▶ Wybrany fragment:

"""

Krakowianie znów będą mogli oglądać muzealną panoramę dziejów teatrów. Tym razem w nowoczesnym, multimedialnym kształcie.
Wizualizacja Biura Projektowego PKZ Arkona/GN
Odrodzi się muzeum sceny krakowskiej
W jednej z sal zwiedzający znajdą się na dziedzińcu zamku wawelskiego, gdzie grano „Odprawę posłów greckich”
Muzeum Teatralne w „Domu pod krzyżem” przy ul. Szpitalnej 21 od kilku lat pozostaje w uśpieniu. – W związku z remontem naszej głównej siedziby w pałacu Krzysztofory musieliśmy tam w 2008 r. przenieść magazyny – mówi Jacek Salwiński, zastępca dyrektora Muzeum Historycznego Miasta Krakowa, którego oddziałem jest budynek przy ul. Szpitalnej. Pojawiła się jednak szansa, że ekspozycja teatralna znów będzie dostępna, i to w zmodernizowanej formie. Magazyny przeniosą się bowiem za kilka lat do nowego skarbca muzealnego na Bielanach.
– Nie czekamy tymczasem z założonymi rękoma. Pod kierunkiem Agnieszki Kowalskiej powstał scenariusz nowej ekspozycji w Muzeum Teatralnym. Rozstrzygnięto również konkurs na przebudowę i aranżację wnętrz – mówi Salwiński. Konkurs wygrało mające doświadczenie muzealne Biuro Projektowe PKZ Arkona. Niełatwo było na zaledwie 600 metrach powierzchni ekspozycyjnej pokazać postulowany przez Wyspiańskiego „teatr ogromny”. Po wejściu przez nowoczesną szklaną „kostkę” od pl. Świętego Ducha, gdzie stoi budynek Teatru im. Słowackiego, zwiedzający znajdą się w prawdziwym teatrze. Na parterze będzie m.in. wirtualna garderoba aktorska, gdzie będzie można „przymierzyć” kostium i ucharakteryzować się. W sali noszącej imię słynnego dyrektora teatru krakowskiego Stanisława Koźmiana zobaczymy i... usłyszymy używane niegdyś za sceną machiny do robienia wiatru i grzmotów. Na dwóch piętrach zaś zostaną pokazane dokonania sceniczne aktorów i reżyserów: Heleny Modrzejewskiej, Stanisława Wyspiańskiego, Juliusza Osterwy, Mieczysława Kotlarczyka, Konrada Swinarskiego, Jerzego Jarockiego, Józefa Szajny i Andrzeja Wajdy.

"""

▶ Zapisane rekordy:

"""

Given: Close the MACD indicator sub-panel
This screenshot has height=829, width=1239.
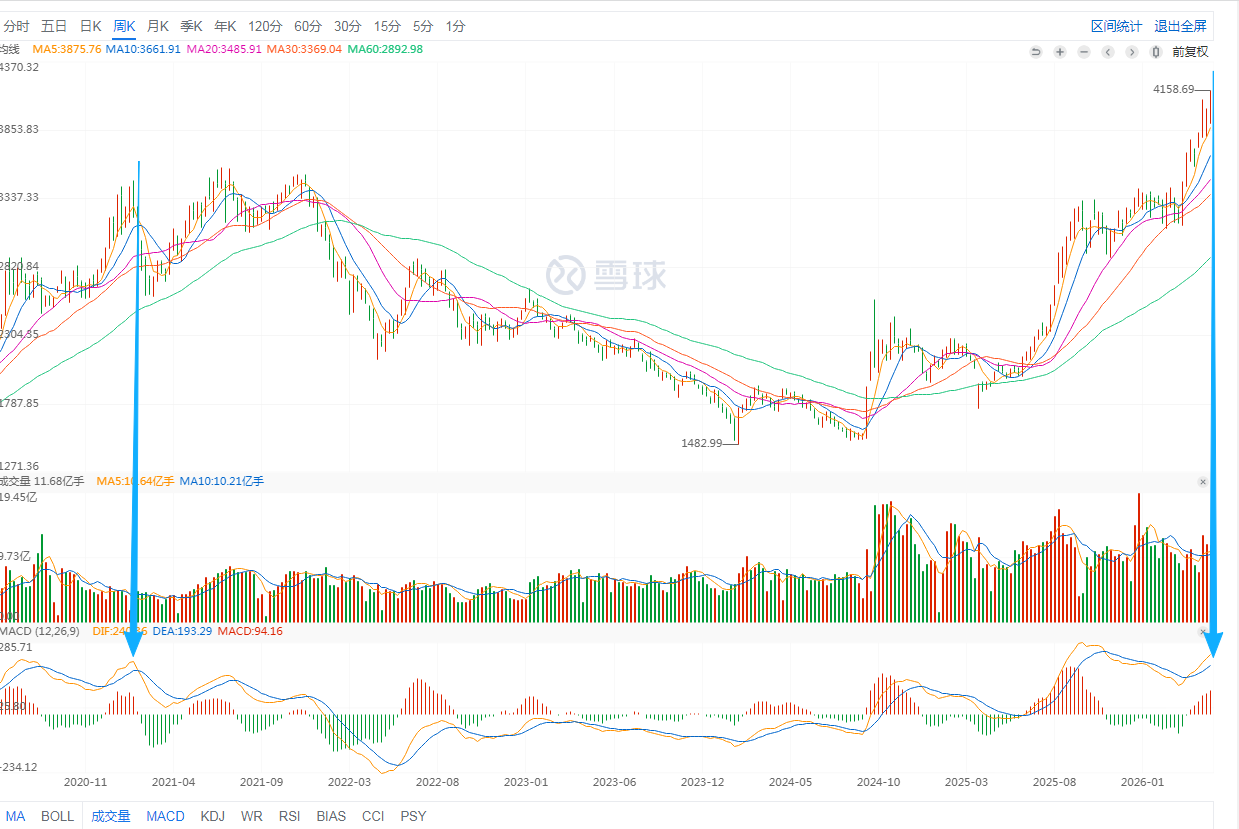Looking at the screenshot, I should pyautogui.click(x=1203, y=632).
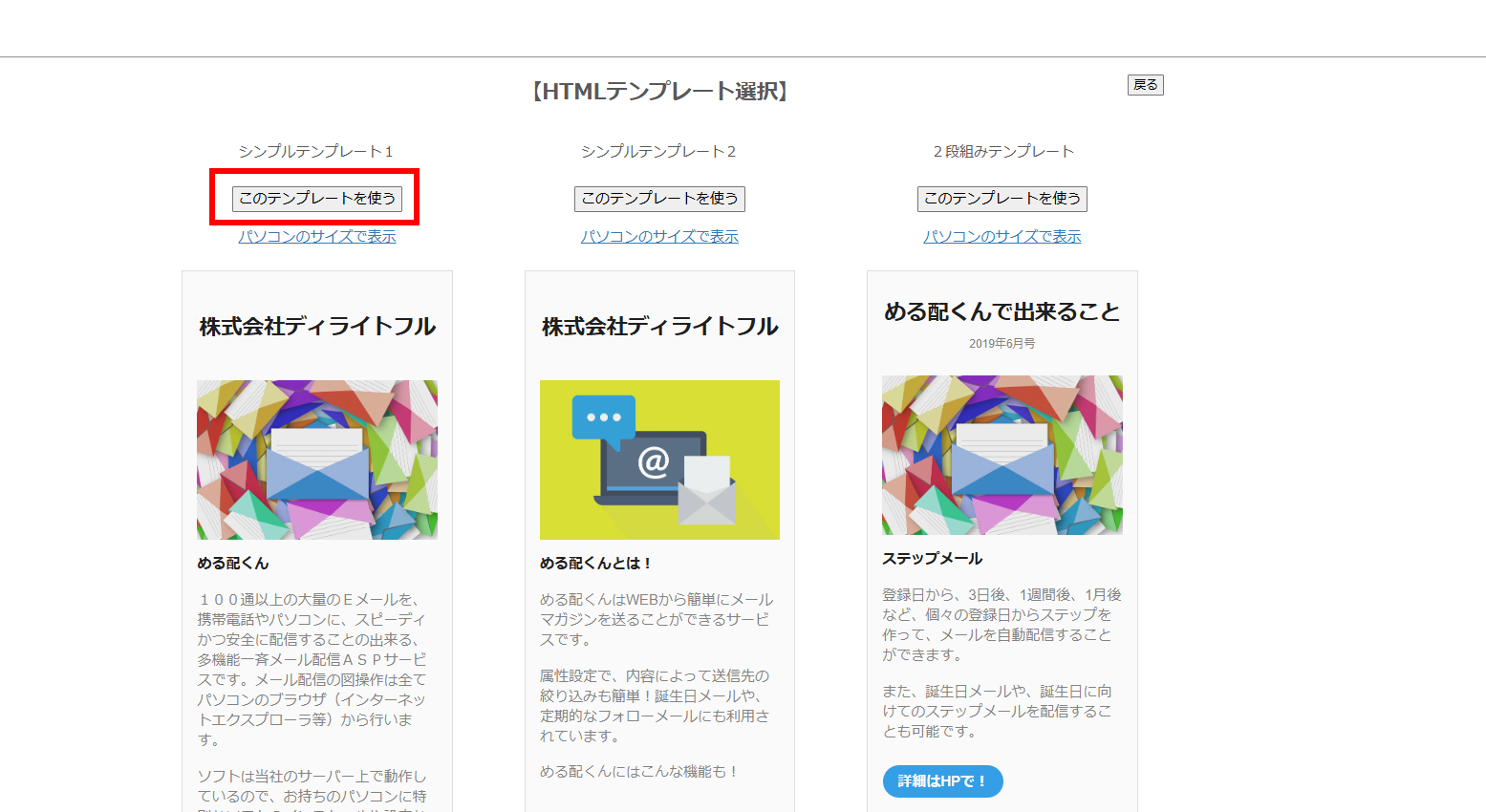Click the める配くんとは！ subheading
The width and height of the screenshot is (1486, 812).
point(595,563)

"""
"""

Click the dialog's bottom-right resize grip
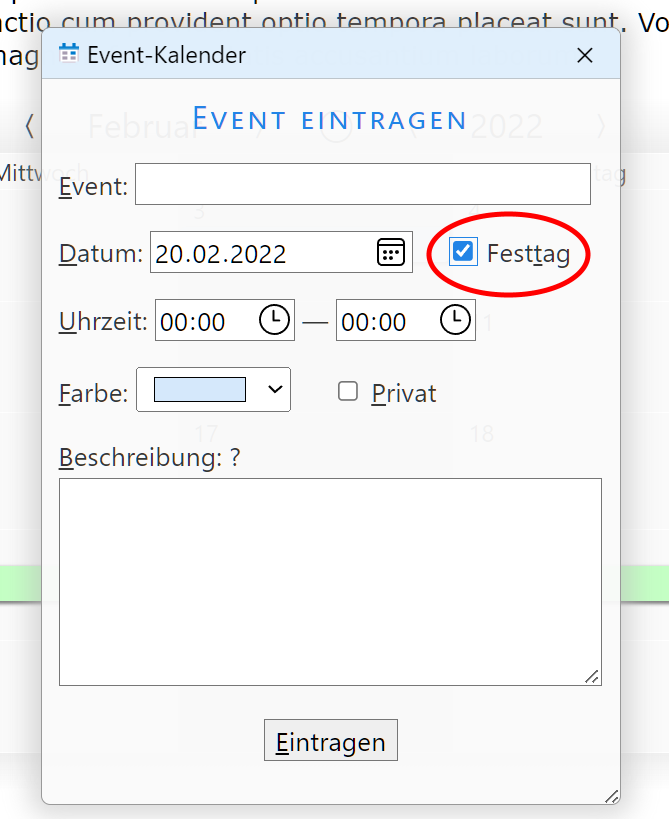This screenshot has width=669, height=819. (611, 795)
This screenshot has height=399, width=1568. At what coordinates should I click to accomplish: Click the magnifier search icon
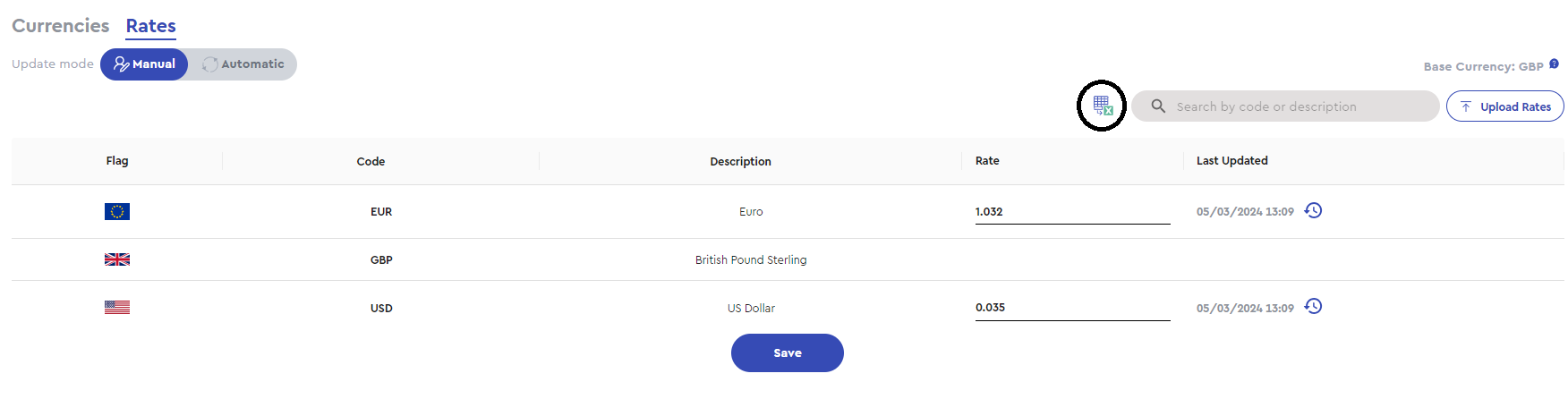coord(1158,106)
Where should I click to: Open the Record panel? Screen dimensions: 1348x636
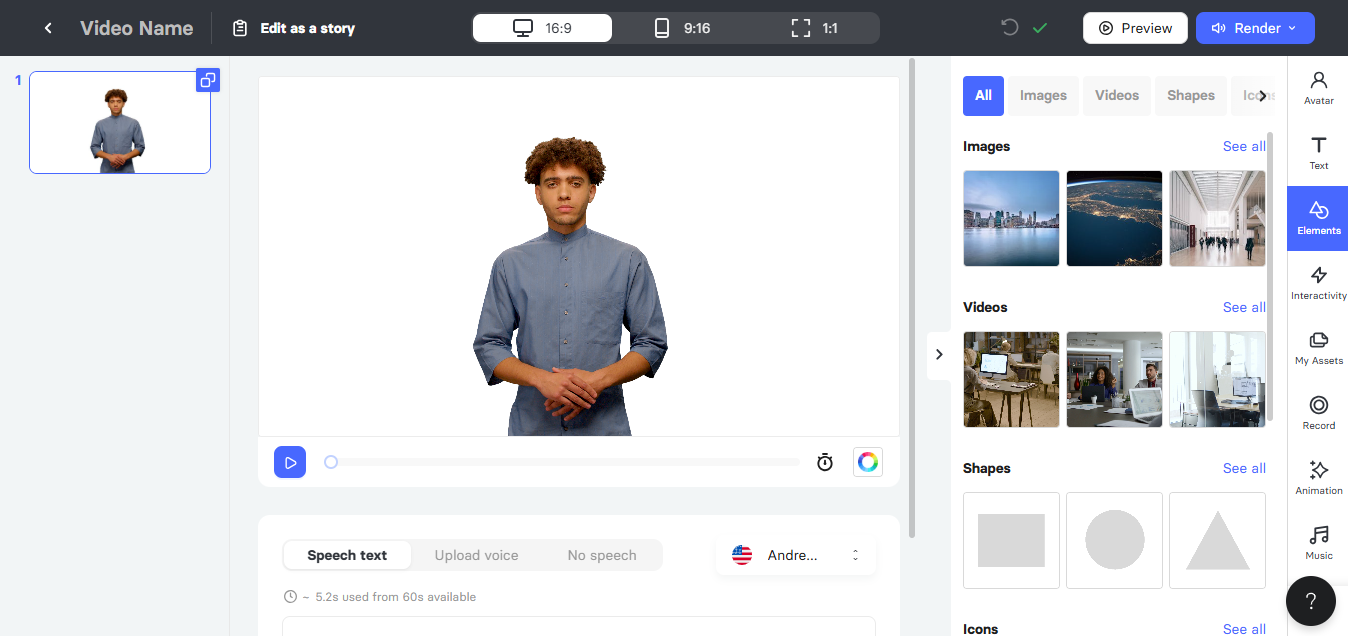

"""
"""

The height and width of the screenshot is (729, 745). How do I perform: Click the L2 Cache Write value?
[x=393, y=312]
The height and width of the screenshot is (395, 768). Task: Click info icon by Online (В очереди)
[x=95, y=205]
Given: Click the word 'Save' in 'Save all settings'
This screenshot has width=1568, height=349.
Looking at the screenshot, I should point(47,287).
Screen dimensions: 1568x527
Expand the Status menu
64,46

"""

▶ Zadanie do wykonania:
Czy każde z tych stwierdzeń zgadza się z tekstem o Muzeum Teatralnym? Przy każdym odpowiedz „tak” lub „nie” i przytocz dosłownie rozstrzygające słowa tekstu.
1. Magazyny Muzeum Historycznego Miasta Krakowa przeniesiono do budynku przy ul. Szpitalnej w 2008 r.
2. Konkurs na przebudowę i aranżację wnętrz wygrało Biuro Projektowe PKZ Arkona.
3. Powierzchnia ekspozycyjna nowego Muzeum Teatralnego wyniesie 1000 metrów.
Rekordy nie mają żadnego związku z tekstem o Muzeum Teatralnym.

▶ Pełna odpowiedź:
1. Tak: „musieliśmy tam w 2008 r. przenieść magazyny”.
2. Tak: „Konkurs wygrało mające doświadczenie muzealne Biuro Projektowe PKZ Arkona”.
3. Nie: „na zaledwie 600 metrach powierzchni ekspozycyjnej”.